Hepatobiliary Tumors

Annals of Surgical Oncology

, Volume 18, Issue 10, pp 2757-2763

Open Access This content is freely available online to anyone, anywhere at any time.

Is the Clinical Risk Score for Patients with Colorectal Liver Metastases Still Useable in the Era of Effective Neoadjuvant Chemotherapy?

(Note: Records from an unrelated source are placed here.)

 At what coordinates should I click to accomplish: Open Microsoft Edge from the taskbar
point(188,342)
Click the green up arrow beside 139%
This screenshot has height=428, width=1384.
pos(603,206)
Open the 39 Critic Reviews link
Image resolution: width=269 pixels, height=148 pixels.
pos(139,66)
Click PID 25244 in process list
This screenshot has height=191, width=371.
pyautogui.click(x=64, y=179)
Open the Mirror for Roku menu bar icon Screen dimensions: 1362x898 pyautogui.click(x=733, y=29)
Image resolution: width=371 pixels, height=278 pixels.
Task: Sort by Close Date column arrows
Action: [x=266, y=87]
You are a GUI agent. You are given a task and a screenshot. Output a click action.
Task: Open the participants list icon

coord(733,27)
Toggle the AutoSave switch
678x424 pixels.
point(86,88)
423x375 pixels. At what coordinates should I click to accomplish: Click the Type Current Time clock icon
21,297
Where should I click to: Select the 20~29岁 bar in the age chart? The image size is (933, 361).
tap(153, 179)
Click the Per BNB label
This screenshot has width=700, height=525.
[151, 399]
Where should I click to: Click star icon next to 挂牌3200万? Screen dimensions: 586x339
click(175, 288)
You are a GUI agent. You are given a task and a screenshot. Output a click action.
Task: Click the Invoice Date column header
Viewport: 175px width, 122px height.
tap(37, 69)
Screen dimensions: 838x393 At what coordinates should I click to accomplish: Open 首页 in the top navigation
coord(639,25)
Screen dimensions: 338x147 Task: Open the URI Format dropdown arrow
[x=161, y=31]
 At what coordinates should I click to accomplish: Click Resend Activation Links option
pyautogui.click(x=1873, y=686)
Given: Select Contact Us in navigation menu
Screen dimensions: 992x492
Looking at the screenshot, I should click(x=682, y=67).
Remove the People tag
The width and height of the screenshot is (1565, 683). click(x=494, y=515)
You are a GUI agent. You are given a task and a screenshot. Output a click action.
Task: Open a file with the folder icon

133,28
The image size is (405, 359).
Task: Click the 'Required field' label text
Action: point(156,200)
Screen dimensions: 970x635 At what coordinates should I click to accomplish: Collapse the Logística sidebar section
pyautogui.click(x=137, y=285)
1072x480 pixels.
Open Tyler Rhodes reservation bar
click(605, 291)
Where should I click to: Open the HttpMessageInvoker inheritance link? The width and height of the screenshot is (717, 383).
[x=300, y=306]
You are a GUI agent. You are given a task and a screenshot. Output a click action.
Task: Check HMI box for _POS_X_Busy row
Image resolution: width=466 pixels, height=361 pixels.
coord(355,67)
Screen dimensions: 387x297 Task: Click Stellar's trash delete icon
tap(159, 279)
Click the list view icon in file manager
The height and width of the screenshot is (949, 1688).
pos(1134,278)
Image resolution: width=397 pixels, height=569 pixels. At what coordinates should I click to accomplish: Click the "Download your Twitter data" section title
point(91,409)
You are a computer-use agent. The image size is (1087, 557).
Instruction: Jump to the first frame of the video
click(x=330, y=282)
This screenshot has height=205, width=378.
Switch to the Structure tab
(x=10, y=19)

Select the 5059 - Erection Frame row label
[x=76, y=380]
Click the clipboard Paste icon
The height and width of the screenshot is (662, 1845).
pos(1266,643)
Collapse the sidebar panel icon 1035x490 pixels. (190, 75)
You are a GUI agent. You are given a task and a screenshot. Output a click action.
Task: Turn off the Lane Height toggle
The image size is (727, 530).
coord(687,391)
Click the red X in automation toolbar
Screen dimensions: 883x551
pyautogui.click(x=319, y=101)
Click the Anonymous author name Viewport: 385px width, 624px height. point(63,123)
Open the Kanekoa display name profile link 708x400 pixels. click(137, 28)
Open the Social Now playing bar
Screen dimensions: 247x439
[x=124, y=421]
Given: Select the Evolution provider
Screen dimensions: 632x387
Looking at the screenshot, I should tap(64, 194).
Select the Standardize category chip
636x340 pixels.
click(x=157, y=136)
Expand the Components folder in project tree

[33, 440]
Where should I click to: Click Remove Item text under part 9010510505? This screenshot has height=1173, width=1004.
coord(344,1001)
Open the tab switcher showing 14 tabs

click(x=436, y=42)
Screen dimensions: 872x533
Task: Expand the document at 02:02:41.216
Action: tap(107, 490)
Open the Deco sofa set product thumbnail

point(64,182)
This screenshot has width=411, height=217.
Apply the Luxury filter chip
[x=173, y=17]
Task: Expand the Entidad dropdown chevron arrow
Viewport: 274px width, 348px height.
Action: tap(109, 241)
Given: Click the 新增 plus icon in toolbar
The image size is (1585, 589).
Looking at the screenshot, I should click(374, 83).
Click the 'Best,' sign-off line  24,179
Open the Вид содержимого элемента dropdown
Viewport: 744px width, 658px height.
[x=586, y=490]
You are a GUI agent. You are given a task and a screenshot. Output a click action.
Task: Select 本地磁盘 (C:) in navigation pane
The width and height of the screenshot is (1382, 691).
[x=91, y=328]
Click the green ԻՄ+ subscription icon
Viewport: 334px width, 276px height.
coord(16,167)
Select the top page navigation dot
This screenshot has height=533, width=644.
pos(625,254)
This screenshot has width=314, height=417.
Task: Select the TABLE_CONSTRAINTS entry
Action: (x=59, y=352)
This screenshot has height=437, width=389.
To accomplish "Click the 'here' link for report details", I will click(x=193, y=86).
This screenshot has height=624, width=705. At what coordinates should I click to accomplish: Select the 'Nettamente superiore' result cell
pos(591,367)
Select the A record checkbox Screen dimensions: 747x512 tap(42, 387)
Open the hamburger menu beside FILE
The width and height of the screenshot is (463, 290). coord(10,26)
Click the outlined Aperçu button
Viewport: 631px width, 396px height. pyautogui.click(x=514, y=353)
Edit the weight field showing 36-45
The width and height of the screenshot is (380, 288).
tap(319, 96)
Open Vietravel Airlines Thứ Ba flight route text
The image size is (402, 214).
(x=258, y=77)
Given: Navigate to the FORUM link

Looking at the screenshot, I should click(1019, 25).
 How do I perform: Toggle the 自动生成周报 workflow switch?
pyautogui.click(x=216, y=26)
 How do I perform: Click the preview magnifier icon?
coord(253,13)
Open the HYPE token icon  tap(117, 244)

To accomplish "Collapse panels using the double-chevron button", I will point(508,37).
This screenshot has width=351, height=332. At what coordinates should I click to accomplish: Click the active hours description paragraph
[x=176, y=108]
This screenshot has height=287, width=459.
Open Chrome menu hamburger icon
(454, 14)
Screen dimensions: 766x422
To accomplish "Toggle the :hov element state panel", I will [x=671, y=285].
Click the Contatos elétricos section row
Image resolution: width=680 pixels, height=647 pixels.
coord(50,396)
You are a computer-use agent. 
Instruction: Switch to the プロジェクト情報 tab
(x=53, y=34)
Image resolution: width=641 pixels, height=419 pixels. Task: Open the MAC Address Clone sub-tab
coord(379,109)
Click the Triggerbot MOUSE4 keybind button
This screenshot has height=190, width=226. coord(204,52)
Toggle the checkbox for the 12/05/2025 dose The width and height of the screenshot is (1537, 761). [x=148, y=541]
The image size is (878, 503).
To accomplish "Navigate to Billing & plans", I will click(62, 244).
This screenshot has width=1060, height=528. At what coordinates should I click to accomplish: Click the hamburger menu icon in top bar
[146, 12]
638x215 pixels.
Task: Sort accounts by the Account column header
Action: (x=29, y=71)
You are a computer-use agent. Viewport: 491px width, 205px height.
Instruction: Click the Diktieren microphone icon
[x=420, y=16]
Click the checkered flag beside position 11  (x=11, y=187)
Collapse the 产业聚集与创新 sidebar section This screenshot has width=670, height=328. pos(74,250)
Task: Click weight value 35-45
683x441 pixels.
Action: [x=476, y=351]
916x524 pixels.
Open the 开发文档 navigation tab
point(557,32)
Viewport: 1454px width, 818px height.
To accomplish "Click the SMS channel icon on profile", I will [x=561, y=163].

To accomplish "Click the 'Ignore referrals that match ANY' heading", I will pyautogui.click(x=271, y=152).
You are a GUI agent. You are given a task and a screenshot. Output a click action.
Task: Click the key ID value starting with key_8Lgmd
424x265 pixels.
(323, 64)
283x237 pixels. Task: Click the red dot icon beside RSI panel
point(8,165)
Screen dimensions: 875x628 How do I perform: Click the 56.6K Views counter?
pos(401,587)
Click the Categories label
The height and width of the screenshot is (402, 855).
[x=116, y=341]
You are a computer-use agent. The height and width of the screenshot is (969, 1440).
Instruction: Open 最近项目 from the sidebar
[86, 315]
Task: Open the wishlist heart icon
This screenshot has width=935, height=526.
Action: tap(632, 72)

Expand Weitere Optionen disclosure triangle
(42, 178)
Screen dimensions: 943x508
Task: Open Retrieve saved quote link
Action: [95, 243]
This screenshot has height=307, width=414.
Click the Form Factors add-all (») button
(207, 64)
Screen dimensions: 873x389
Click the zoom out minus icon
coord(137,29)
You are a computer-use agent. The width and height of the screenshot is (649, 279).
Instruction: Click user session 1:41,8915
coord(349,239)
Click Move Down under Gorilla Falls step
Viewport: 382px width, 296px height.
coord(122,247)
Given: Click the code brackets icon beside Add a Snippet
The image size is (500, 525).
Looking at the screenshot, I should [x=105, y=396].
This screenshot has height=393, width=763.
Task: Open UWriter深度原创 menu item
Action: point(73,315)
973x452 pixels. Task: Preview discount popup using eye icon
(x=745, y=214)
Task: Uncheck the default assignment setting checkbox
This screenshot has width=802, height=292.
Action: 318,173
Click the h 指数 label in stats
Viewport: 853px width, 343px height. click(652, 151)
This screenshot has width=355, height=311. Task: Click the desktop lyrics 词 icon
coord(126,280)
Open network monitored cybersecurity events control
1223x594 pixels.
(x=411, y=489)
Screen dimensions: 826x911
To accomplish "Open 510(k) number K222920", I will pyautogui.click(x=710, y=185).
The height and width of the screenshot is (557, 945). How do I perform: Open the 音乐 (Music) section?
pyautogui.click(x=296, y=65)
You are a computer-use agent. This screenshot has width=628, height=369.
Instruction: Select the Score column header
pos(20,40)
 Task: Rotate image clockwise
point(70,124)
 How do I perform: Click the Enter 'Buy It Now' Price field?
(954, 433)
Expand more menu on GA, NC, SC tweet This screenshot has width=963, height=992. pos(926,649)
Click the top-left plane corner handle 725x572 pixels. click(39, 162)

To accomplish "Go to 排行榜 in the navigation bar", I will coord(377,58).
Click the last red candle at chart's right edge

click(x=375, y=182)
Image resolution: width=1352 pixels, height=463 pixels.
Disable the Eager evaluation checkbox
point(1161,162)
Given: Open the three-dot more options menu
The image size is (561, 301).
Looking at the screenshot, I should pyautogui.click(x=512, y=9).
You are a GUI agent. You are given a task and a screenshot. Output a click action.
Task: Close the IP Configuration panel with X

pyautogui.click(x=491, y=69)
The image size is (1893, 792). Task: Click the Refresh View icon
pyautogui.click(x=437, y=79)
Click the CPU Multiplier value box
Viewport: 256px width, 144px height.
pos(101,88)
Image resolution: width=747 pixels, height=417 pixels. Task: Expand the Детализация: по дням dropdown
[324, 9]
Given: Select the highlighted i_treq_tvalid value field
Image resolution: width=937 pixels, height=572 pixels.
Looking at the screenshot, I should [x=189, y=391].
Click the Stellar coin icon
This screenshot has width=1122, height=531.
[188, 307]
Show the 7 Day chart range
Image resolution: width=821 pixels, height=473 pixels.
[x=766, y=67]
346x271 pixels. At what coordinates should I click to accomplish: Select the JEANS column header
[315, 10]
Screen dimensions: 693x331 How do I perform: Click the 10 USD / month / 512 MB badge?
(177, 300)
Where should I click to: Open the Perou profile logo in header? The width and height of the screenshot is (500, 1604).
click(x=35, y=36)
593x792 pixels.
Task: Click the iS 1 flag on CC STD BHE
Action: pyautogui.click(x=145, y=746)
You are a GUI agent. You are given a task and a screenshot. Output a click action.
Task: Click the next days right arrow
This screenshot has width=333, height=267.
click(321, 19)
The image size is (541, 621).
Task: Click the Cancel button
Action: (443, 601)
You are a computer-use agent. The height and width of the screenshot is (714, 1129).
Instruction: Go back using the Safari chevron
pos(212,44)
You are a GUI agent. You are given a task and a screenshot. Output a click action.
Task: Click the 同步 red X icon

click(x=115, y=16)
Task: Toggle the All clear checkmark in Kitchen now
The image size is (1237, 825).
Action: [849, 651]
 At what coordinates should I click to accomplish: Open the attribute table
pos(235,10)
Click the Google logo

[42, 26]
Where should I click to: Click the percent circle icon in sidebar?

  • Ninos AyezAffiliated withDivision of Surgical Oncology, Erasmus University MC, Daniel den Hoed Cancer Center
  • , Zarina S. LalmahomedAffiliated withDivision of Transplantation and Hepatobiliary Surgery, Erasmus University MC
  • , Anne E. M. van der PoolAffiliated withDivision of Surgical Oncology, Erasmus University MC, Daniel den Hoed Cancer Center
  • , Yvonne VergouweAffiliated withDivision of Public Health, Center for Medical Decision Making
  • , Kees van MontfortAffiliated withDivision of Biostatistics, Erasmus University MC, Daniel den Hoed Cancer Center
  • , Jeroen de JongeAffiliated withDivision of Surgical Oncology, Erasmus University MC, Daniel den Hoed Cancer CenterDivision of Transplantation and Hepatobiliary Surgery, Erasmus University MC
  • , Alexander M. M. EggermontAffiliated withInstitut de cancérologie Gustav Roussy
  • , Jan N. M. IJzermansAffiliated withDivision of Transplantation and Hepatobiliary Surgery, Erasmus University MC
  • , Cornelis VerhoefAffiliated withDivision of Surgical Oncology, Erasmus University MC, Daniel den Hoed Cancer Center Email author 

Abstract

Background

Several clinical risk scores (CRSs) for the outcome of patients with colorectal liver metastases have been validated, but not in patients undergoing neoadjuvant chemotherapy. Therefore, this study evaluates the predictive value of these CRSs in this specific group.

Methods

Between January 2000 and December 2008, all patients undergoing a metastasectomy were analyzed and divided into two groups: 193 patients did not receive neoadjuvant chemotherapy (group A), and 159 patients received neoadjuvant chemotherapy (group B). In group B, the CRSs were calculated before and after administration of neoadjuvant chemotherapy. Results were evaluated by using the CRSs proposed by Nordlinger et al., Fong et al., Nagashima et al., and Konopke et al.

Results

In groups A and B, the overall median survival was 43 and 47 months, respectively (P = 0.648). In group A, all CRSs used were of statistically significant predictive value. Before administration of neoadjuvant chemotherapy, only the Nordlinger score was of predictive value. After administration of neoadjuvant chemotherapy, all CRSs were of predictive value again, except for the Konopke score.

Conclusions

Traditional CRSs are not a reliable prognostic tool when used in patients before treatment with neoadjuvant chemotherapy. However, CRSs assessed after the administration of neoadjuvant chemotherapy are useful to predict prognosis.